Otherwise? Warwick’s three canon-strong teams will inevitably make a mark, with last year’s UC winner Andrew Rout leading Warwick A and Warwick B featuring ACF Fall top-scorer Robert Crawley. Durham and Bristol have sufficiently storied histories in Quizbowl that upsets by them are by no means out of the question. Brookes will presumably be fearsome on any post-fifties music. After a year’s hiatus, and Andrew Fisher’s successful turn on Only Connect, Sheffield will be looking to put in a strong show. It’ll be worth keeping an eye on how Manchester A’s fast buzzer technique and Manchester B’s postgrad, last-chance wildcards pan out. Finally, Glasgow, with the dubious distinction of longest journey to BSQC (reader: 345 miles), won’t be coming all that way to not fight it out on Saturday.
So: matches will be lost and won.
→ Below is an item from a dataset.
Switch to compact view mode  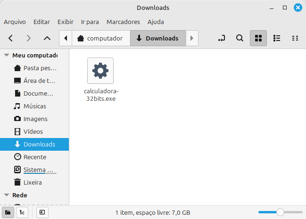click(295, 38)
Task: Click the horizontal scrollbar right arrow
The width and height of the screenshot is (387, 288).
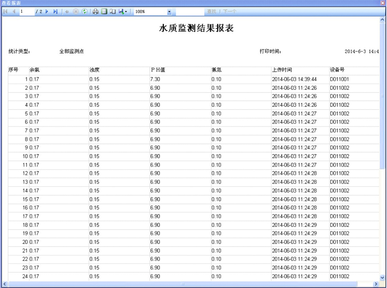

There’ll be powers and negs to go over in the South Kensington dusk — questions on books you meant to read, and figures you used to know; cautious hesitations, chanced buzzes. A dead toss-up on computer science. A race on Chinua Achebe. It will be, in short, a tournament. Nothing, after all, is new under the Sun. But to be back again at Imperial, playing BSQC — it’s reassuring, after everything, to see time rhyming. Happy quizzing.